Second presentation of the quarter tomorrow. I think I have at least three more to go, at least two of which should require powerpoint. Oddly enough, even the prospects of doing a lab presentation is no where near as intimidating as the presentation I'll be facing tomorrow. Although lab presentation is presenting my own work, the presentation tomorrow involves me facing off the instructor who was so exasperated with us on Tuesday that he did an actual face-palm and said "Aaaaugh" in the middle of the class. He also (semi) joked about how if we're the graduate students that he really has to speak to the admissions committee and how at metaphase we're the chromosome that lagged behind and caused the whole cell to be delayed through M-phase.
On one hand, this is possibly the most educational class I will be taking this school year. On the other hand, I'm not entirely sure how I feel about being insulted by the instructor. I am, however, very clear on what I feel about the instructor, which is mostly along the lines of "stop trying to fish for answers, I have no idea what you're trying to get at" and lucky for me (and unlucky for the instructor, as proven by the face-palm) I am not alone in my sentiments.

Records provided

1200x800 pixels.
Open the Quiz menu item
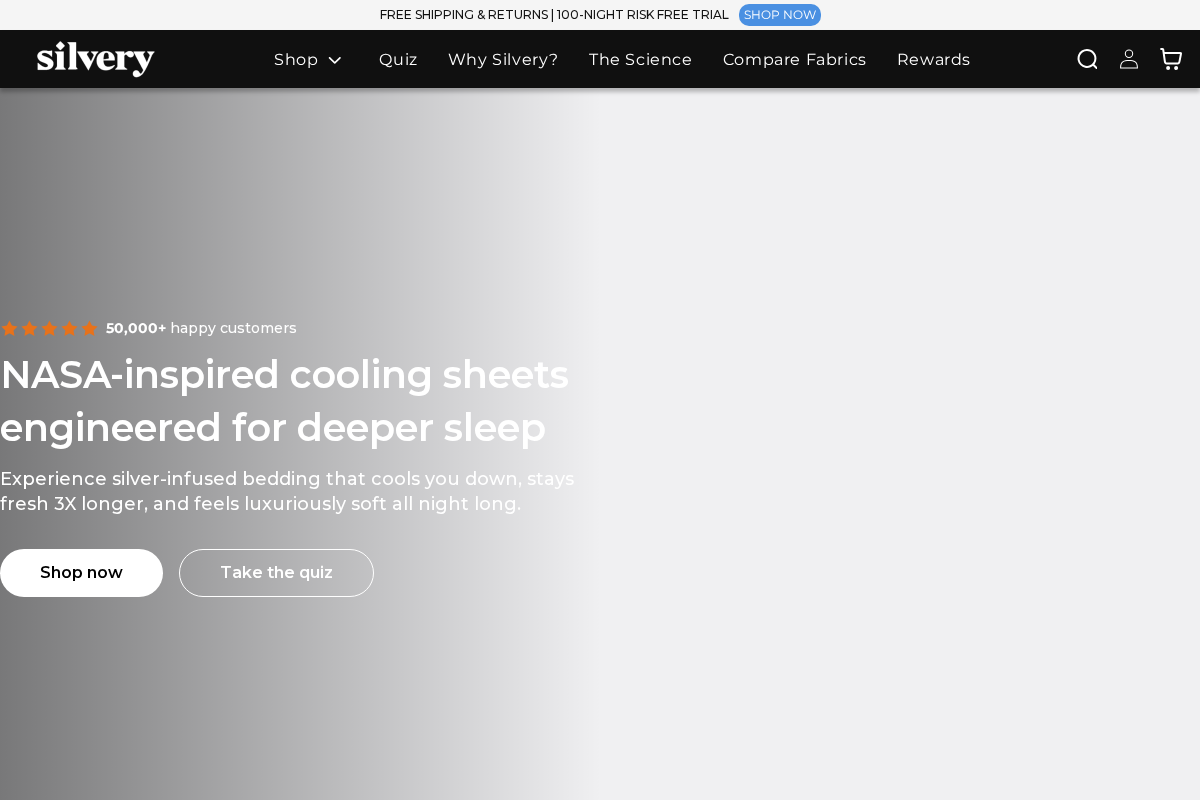[398, 60]
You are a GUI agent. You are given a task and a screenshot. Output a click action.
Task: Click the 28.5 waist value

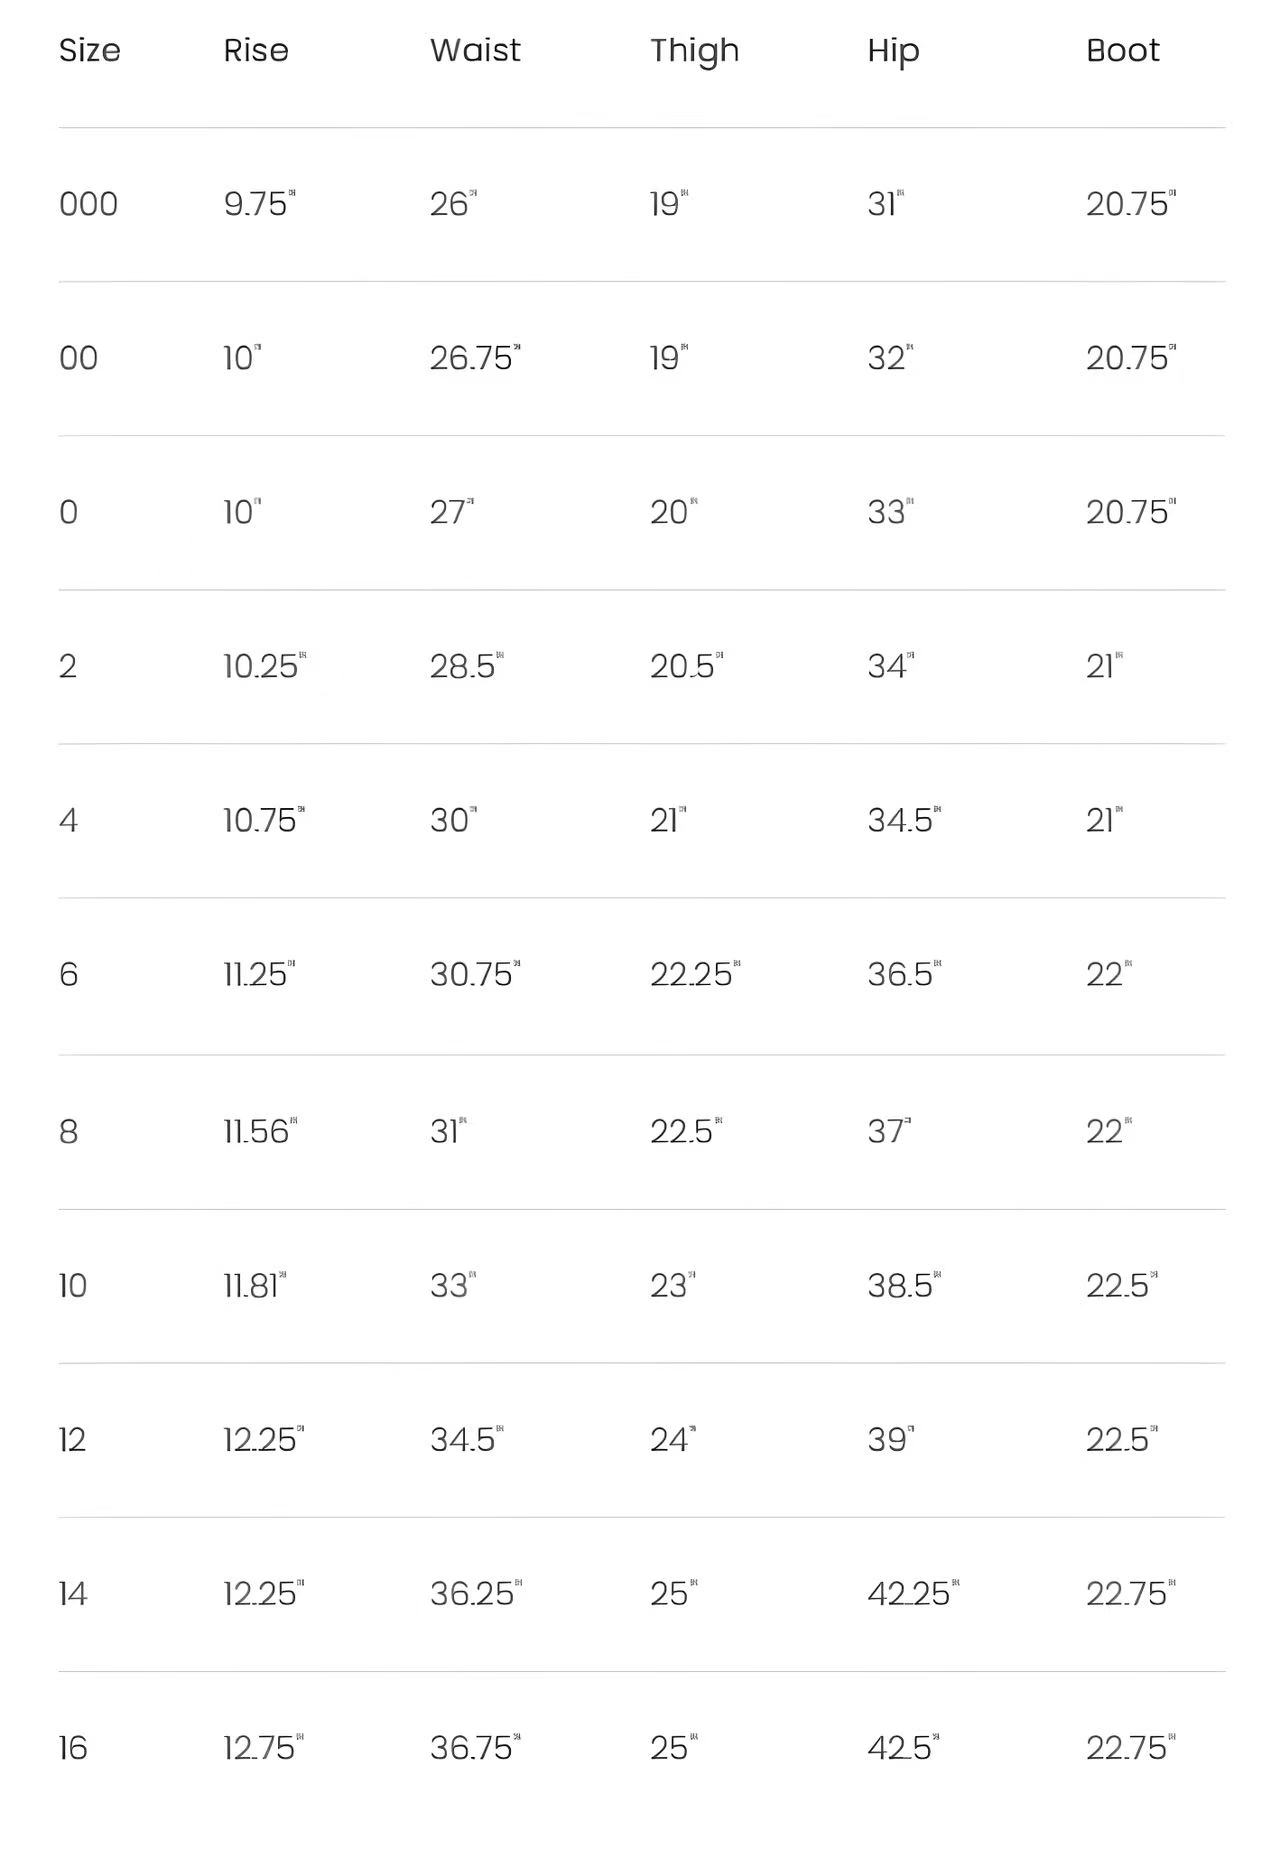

Complete the following
- A) In the post about the upcoming class presentation, what did the instructor say aloud while doing a face-palm?
- B) Write the next part of the post about the class presentation, picking up after its last sentence.

Activity answers
- A) "Aaaaugh."

- B)
Well, we shall see what we shall see. If you guys don't hear from me in a week, assume that the instructor has bitten my head off due to my gross incompetence at presenting research articles.
...
My current PI is fascinated by the gene gun. He wants me to try to use it to blast brain slices (we're trying to transfect a construct with glowing GFP reporter into neuronal tissues). I am slightly apprehensive, since my knowledge of the gene gun is that it's to be used on plant cells, when all other transfection methods have failed because of, usually, the type of cell wall involved. I also have trouble taking the instruction manual seriously, since it uses words like trigger and bombardment and includes instructions on how to shoot animals with it (which I think is silly and a waste of material, but explaining why will take me too long). That the PI has made a pun about aiming it at thieves to give them cancer has not helped one bit.
The fact that we make our own cartridge out of a suspension of gold (I assume because it's relatively inert) and DNA gives "the gold bullet" a whole new meaning.
Though...brain slices. I can feel vegetarianism lurking in my future.
2 comments:
I was going to offer something along the lines of coming over to protect you from any head-biting instructors, but then I read the words "gene gun" and forgot everything.
Gene gun? Gene gun? That sounds like it could be the title of one awesome scifi movie.
You know, I get the response comments you leave on these posts in emails, but I never see them here on the page. What's up with that?